Zum Abschluss der Presseschau noch zwei Kommentare zur Situation im Gazastreifen. In der Istanbuler Online-Zeitung T24 ist zu lesen: "Die Bilder aus Gaza sind deprimierend und die Situation wird sich während des Ramadans noch verschlimmern. Niemand kann Israel aufhalten. Diese Schande und dieses Gemetzel in Gaza, wo alles zusammengebrochen ist, wo überall Hunger, Durst und Elend herrschen, zwingt den Westen, etwas zu unternehmen. Anstatt Israel zu einem Waffenstillstand zu zwingen, haben die USA und die EU die Lösung in der Lieferung von Hilfsgütern auf dem Luft- und Seeweg gefunden. Aber der Bau des provisorischen Hafens wird Wochen dauern. Bis dahin werden die Menschen in Gaza verhungern und verdursten. Die ganze Welt wird angesichts des Leidens der Menschen in Gaza auf ihre Aufrichtigkeit geprüft.

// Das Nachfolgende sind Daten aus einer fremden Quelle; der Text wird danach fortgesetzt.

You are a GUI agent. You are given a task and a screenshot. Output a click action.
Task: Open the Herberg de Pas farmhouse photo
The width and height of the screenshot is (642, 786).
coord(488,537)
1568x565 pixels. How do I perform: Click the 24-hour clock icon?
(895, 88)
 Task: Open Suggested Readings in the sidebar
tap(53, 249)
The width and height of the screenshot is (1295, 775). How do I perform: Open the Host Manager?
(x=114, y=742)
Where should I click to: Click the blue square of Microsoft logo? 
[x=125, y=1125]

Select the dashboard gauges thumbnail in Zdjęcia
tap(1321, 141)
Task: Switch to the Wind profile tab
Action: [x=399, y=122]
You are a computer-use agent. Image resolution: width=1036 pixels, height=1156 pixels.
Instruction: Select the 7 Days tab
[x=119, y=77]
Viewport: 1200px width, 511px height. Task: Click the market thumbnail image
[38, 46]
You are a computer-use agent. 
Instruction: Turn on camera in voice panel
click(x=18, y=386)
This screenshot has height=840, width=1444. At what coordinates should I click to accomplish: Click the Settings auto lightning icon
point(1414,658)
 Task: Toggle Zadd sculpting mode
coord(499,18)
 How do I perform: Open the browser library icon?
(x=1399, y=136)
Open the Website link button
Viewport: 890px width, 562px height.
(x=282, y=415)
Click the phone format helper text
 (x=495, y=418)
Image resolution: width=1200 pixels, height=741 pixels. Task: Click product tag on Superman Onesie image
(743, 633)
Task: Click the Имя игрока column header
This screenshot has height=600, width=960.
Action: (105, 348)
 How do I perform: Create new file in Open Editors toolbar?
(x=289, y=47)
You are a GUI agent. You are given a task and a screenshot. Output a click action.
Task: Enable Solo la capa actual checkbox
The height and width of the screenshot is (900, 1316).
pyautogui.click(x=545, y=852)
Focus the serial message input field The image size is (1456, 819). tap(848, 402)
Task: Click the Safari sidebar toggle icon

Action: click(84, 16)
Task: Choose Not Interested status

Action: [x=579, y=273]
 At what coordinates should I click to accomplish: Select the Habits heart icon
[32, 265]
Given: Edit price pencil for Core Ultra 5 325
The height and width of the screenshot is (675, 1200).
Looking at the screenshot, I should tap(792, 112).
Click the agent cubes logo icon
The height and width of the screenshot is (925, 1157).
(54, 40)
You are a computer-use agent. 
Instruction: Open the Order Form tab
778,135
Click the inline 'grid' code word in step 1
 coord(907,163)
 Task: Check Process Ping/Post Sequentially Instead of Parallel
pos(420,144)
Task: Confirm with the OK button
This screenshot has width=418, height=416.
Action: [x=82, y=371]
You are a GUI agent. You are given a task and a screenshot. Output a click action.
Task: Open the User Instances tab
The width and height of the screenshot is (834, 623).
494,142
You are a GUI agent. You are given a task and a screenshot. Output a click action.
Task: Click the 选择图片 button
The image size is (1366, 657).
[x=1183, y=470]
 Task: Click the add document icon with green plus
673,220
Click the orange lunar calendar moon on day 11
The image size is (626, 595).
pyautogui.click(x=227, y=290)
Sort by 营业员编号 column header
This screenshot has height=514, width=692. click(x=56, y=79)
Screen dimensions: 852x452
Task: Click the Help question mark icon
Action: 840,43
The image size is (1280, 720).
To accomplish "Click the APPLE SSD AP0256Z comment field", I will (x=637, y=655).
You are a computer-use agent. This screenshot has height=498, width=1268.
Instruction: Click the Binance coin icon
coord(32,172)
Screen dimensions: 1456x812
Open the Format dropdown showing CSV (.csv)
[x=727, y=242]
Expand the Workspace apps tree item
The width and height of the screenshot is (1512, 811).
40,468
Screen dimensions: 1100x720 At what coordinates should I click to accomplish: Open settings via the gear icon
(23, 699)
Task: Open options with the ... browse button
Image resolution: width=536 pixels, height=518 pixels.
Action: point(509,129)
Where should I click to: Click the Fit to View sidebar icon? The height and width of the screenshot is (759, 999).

Der Westen und die arabischen Länder haben diesen Test nicht bestanden", beklagt die türkische Zeitung T24.
Die schwedische Zeitung EXPRESSEN aus Stockholm kommentiert: "Dass jetzt Hilfsgüter aus der Luft geliefert werden und in aller Eile ein provisorischer Hafen gebaut wird, sind Schritte in die richtige Richtung. Es bleibt aber abzuwarten, ob sich dadurch der Hunger beseitigen lässt. Die Hamas trägt eine schwere Verantwortung für die humanitäre Lage. Israel hatte nach dem bestialischen Angriff am 7. Oktober jedes Recht, zu den Waffen zu greifen. Es gibt auch mehrere legitime Erklärungen, warum die Lieferung von Lebensmitteln zurückgegangen ist. Kontrollen sind notwendig, und es ist schwierig, Hilfsgüter in einem Kriegsgebiet zu verteilen. Aber trotzdem ist Israel als Besatzermacht dafür verantwortlich, dass die Zivilbevölkerung nicht hungert – denn auch Krieg hat seine Gesetze", mahnt EXPRESSEN aus Stockholm.Mit dieser schwedischen Stimme endet die Internationale Presseschau.